Mexicans take interest in learning Mandarin
China and Mexico trade tens of billions of dollars in goods each year. That’s prompted many Mexicans to begin learning Chinese. CGTN’s Alasdair Baverstock reports.
Axel Rodriguez from Mexico City has been speaking Mandarin Chinese for the past two years. He works for Huawei, in the Chinese company’s Mexico Head Office, and decided to study the language to help him in his professional capacity.
“Right now I work in a Chinese company, with Chinese people, so I think it’s a good idea to speak Chinese, and the Chinese has helped me,” Gutierrez said. “For example, the folders in the computer, it’s not with translation. So I can read it, and I don’t have the need to call a Chinese colleague and say, ‘what is this?’”
Axel isn’t alone. For many Mexicans, proficiency in Mandarin gives a serious boost to their career prospects, and they see proficiency in Mandarin as a good way to get ahead.
Dian Jin from Shanghai runs a Mandarin language school in the capital, where she says the students today have a newfound respect for China’s global role.
“We see that there are more and more Chinese companies that are opening their market here,” said Jin. “So the Mexicans are seeing the contemporary China more, I think. Before, the Mexicans they related China with buffet restaurants and wholesalers in the downtown.

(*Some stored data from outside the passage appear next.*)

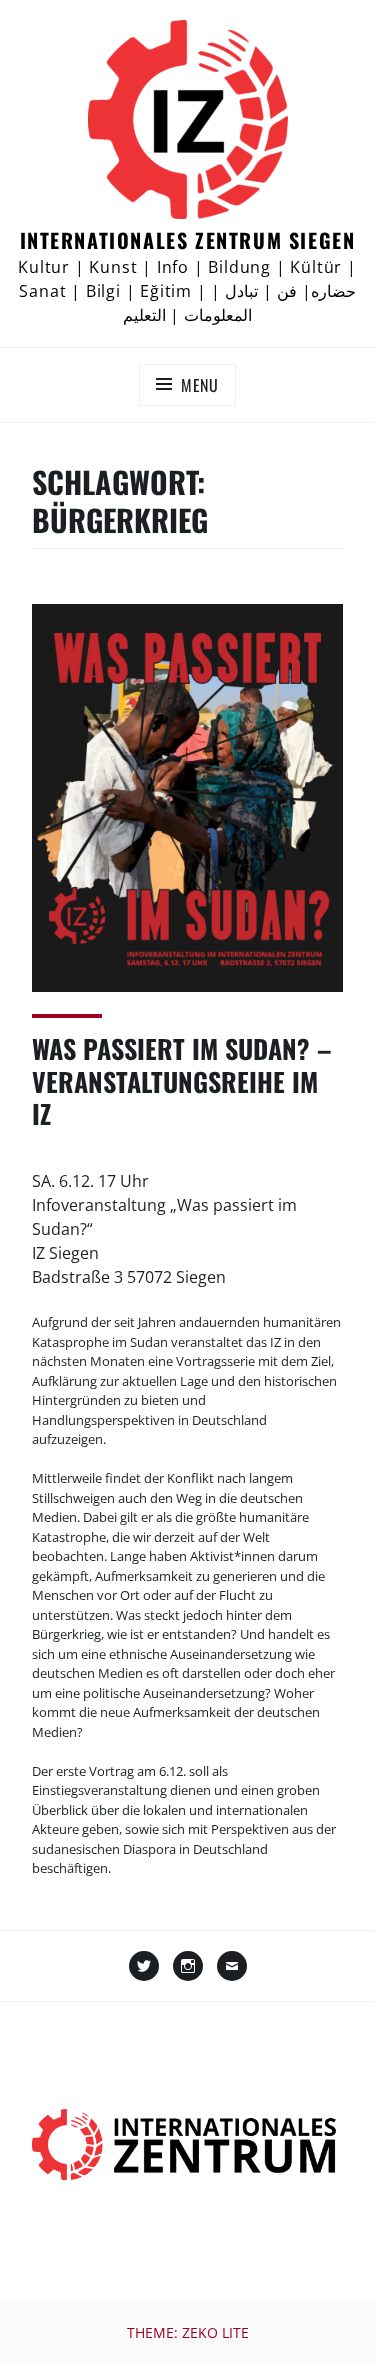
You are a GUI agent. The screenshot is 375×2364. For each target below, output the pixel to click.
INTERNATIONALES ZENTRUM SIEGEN (188, 240)
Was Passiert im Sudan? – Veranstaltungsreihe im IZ (182, 1081)
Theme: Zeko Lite (188, 2332)
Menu (200, 385)
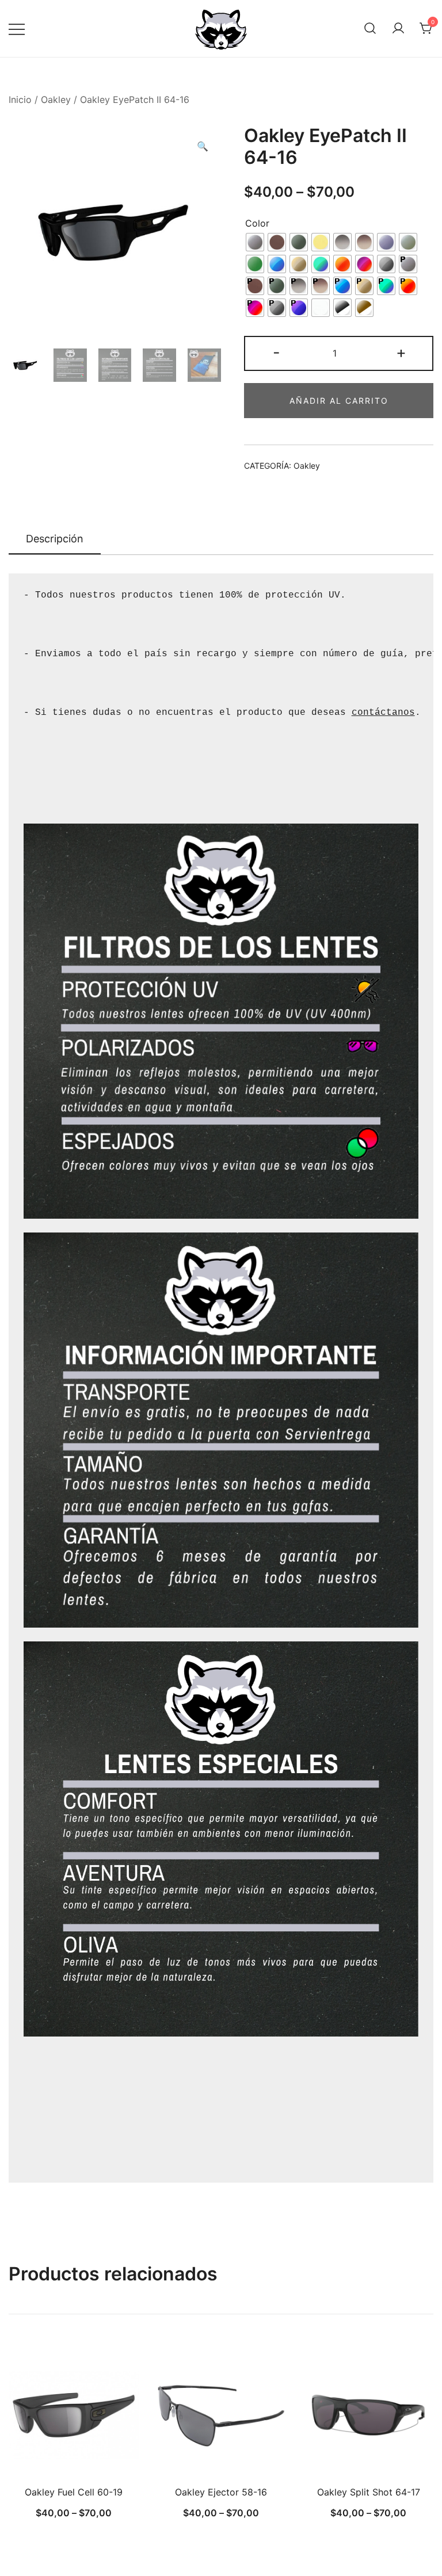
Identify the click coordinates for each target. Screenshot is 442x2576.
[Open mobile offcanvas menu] (17, 28)
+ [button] (401, 352)
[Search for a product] (370, 29)
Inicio (20, 99)
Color (257, 223)
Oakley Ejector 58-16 (221, 2492)
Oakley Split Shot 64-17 (368, 2492)
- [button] (276, 352)
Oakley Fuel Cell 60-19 (74, 2492)
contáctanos (383, 712)
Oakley (56, 99)
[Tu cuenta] (398, 28)
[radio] (255, 242)
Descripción (54, 539)
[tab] (55, 539)
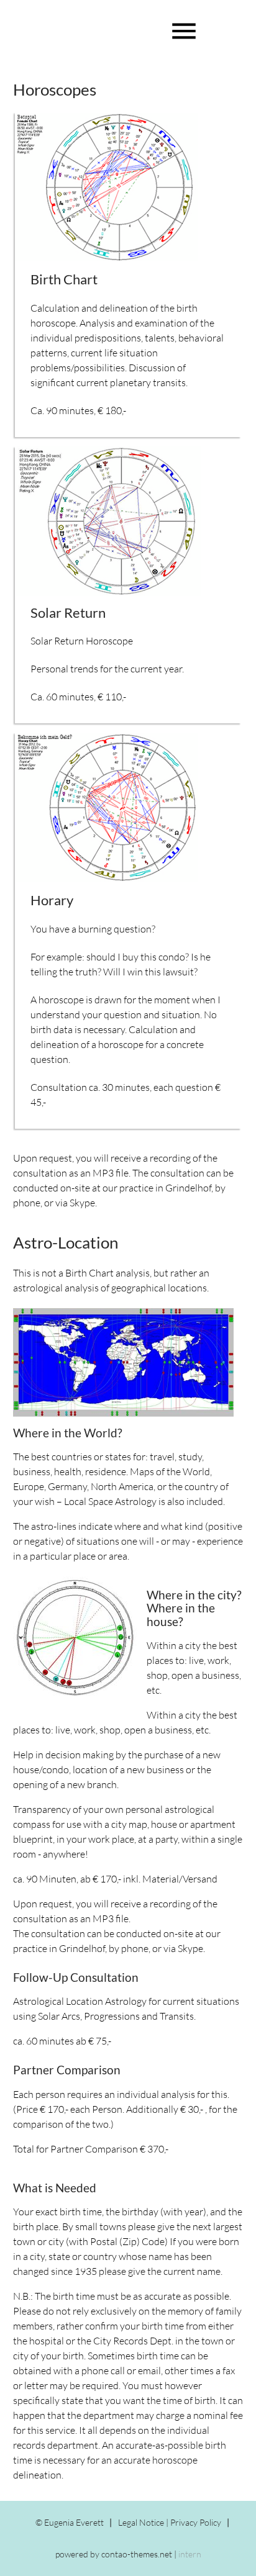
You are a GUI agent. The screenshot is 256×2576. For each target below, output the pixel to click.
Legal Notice (141, 2522)
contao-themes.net (136, 2554)
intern (189, 2554)
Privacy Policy (195, 2522)
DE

But now with Chinese companies like the application DiDi, or the cellphone developer Huawei, we see more and more bigger Chinese companies here, so I think there is a bigger demand.”
And it isn’t only adults. Nine-year-old Fernanda Martinez has been studying Mandarin since she was just four. Encouraged by her parents to pick up multiple languages, she now speaks and writes at an upper-intermediate level.
“These days it’s an important language to speak,” said Fernanda’s mother, Joanna Lida. “Many companies are more likely to give jobs to those who speak Mandarin, and now, given that Mexico and China’s relationship is ever-closer, we want to give our daughter every possible opportunity.”
A serious focus on the Chinese language reflects a new generation’s serious view of Mexico’s relationship with Asia.
As Chinese-Latin American business ties strengthen, more and more Mexicans are taking an interest in speaking a language that could serve them well… in a future where their country takes a greater role in the Trans-Pacific relationship.